Bu haftanın konusu geçen haftadan. Geçen haftanın haberini ele alıyorum, ama olay sadece geçen haftayı değil Yeni Türkiye’yi anlatıyor. Cumhurbaşkanı Erdoğan BM zirvesine katıldıktan ve ABD Başkanı Donald Trump ile beş dakika tokalaşabildikten sonra New York’tan Berlin’e geçti. Erdoğan beraberindekilerle resmi ziyaret başlamadan yarım gün önce Almanya’ya vardı. Almanlar için anlaşılmaz, Türkler için ise son derece anlaşılır bir durum. Ne de olsa sonunda bir AB ülkesi Erdoğan’ı resmi düzeyde buyur etti. Erdoğan, “Bakın koca Almanya beni istiyor. Siz beni beğenmiyorsunuz ama Almanya da bensiz yapamıyor” mesajı verdi.

Ziyaret, Alman iç siyasetini epey karıştırdı, Erdoğan buyur edilmeli miydi, edilmemeli miydi, epey tartışıldı. Bir mesele de Erdoğan-Merkel basın toplantısına Can Dündar’ın katılıp katılmayacağıydı. Dündar önce “Katılacağım, soru soracağım” dedi, bunun üzerine Erdoğan’ın “Dündar toplantıya katılırsa protesto ederim, basın toplantısına çıkmam” dediği basına sızdı; sonra herhalde bir şekilde ikna edildi, Can Dündar toplantıya katılmaktan vazgeçti. Ve fakat basın toplantısında başka bir şey oldu. Aslında olan şey bir skandal. Ve maalesef Türkiye açısından ziyade Almanya açısından skandal. Aslında normal şartlarda Türkiye için de skandal olması gerekirdi, ama Türkiye’nin standartları artık Angola düzeyinde olduğu için bu tip şeyler burada olağan hale geldi. Ama Yeni Türkiye usulü bu hoyratlığın Berlin’in göbeğinde Merkel’in gözleri önünde yaşanması bir tuhaf oldu.
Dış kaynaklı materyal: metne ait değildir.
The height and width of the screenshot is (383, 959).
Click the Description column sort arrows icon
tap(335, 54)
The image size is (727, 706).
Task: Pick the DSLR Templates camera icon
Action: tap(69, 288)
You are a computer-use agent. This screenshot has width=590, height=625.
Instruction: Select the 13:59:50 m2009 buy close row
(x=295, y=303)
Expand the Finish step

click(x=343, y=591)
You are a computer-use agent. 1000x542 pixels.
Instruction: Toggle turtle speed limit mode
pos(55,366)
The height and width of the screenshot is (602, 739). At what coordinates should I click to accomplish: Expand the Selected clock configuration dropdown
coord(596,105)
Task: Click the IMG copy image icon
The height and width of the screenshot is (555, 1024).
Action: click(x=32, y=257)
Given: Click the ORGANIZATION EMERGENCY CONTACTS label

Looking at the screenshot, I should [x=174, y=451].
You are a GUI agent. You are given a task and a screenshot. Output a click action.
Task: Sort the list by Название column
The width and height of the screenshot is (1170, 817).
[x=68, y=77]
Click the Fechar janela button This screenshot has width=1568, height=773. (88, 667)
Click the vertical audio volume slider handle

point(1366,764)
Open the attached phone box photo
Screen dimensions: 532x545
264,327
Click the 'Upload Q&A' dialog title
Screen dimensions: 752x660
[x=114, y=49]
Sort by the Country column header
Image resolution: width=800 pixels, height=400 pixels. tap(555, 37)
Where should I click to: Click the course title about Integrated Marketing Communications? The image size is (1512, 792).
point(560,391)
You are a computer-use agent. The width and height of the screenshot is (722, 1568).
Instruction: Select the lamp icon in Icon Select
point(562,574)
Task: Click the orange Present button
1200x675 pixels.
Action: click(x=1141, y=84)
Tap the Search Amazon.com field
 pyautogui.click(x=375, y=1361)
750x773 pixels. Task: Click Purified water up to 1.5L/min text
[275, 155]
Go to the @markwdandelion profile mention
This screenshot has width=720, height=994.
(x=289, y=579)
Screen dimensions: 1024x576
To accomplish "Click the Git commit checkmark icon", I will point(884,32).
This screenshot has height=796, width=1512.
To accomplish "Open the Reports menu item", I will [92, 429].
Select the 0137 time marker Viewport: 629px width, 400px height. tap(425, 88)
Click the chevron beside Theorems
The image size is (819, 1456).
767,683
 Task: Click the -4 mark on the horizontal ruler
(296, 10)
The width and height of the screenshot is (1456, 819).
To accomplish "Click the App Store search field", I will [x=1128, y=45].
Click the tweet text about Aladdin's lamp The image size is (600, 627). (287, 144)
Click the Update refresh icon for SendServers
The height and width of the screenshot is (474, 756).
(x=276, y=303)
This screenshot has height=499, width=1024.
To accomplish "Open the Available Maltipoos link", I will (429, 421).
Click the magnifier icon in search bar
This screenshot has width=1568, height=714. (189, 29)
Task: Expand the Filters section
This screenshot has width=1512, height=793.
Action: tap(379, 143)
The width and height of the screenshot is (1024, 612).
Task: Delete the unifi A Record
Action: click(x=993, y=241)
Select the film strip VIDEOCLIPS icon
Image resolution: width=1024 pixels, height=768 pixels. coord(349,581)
Avrupa Postası Genel Yayın Yönetmeni Adil Yiğit, karga tulumba basın toplantısından çıkarıldı. Yiğit, Hürriyet’e göre “yıllardır Türkiye aleyhine faaliyetlerde bulunan”!! bir gazeteci. Yiğit’in salondan çıkarılma nedeni, üzerine giydiği t-shirttü. T-shirtte, “Gazetecilere özgürlük” yazıyordu. Adil Yiğit salondan çıkarılırken epey acayip anlar yaşandı. Bir anda iki lider de sustu; Erdoğan Merkel’e müstehzi bir sırıtışla döndü. Erdoğan’ın yüz ifadesi “Yaaaa işte Angela bak bu haydutlar beni devirmek için neler neler de yapıyor” diyordu. Merkel ise Erdoğan’ın yüzüne bomboş baktı, yüzünde biraz hayret, biraz nereden girdik biz bu işe ifadesi vardı. Olay baştan aşağı acayipti. Adil Yiğit salondan çıkarılırken Erdoğan gülümsüyor, Merkel ise bomboş bakıyordu.

Yazının başında dediğim gibi, Türkiye için maalesef olağan; Almanya için ise utanç kaynağı denecek acayip bir görüntü ortaya çıktı. Özgür dünyanın temsilcisi!, Avrupa’nın lokomotifi Almanya ‘da 2018 yılında, misafir gelen bir ülkenin başkanı rahatsız olabilir diye o veya bu görüşten bir gazeteci apar topar basın toplantısından dışarı atıldı. Olan olay, Amerika Birleşik Devletleri’nde Cumhurbaşkanı’nın korumalarının kadın çocuk demeden, protestocuları Allah ne verdiyse dövmesine paraleldi.

Türkiye, nereye giderse, yanında olaylarını da götüren, beraberinde zorbalık ve karmaşayı da taşıyan acayip bir -teşbihte hata olmaz- sirk çadırı gibi. Erdoğan beraberinde, içinde çeşnici başısı da dahil bilmem kaç kişiyle davet edilebildiği ülkelere gidiyor. Gidilen ülkelerde, ülkenin kalibresine göre, ya öncesinde Erdoğan’ın hoşuna gitmeyecek kişiler bir şekilde kontrol altına alınıyor ya da Erdoğan’ın hoşuna gitmeyen kişi ve durumlara olay anında Türk korumalar tarafından en acayip şekillerde müdahale ediliyor. Ülkenin içinde olan bütün acayiplikleri 15 Temmuz’a bağlayan, içeride alıştığı hoyratlığı dışarıda da sürdürmeye çalışan garabet bir halde Türkiye.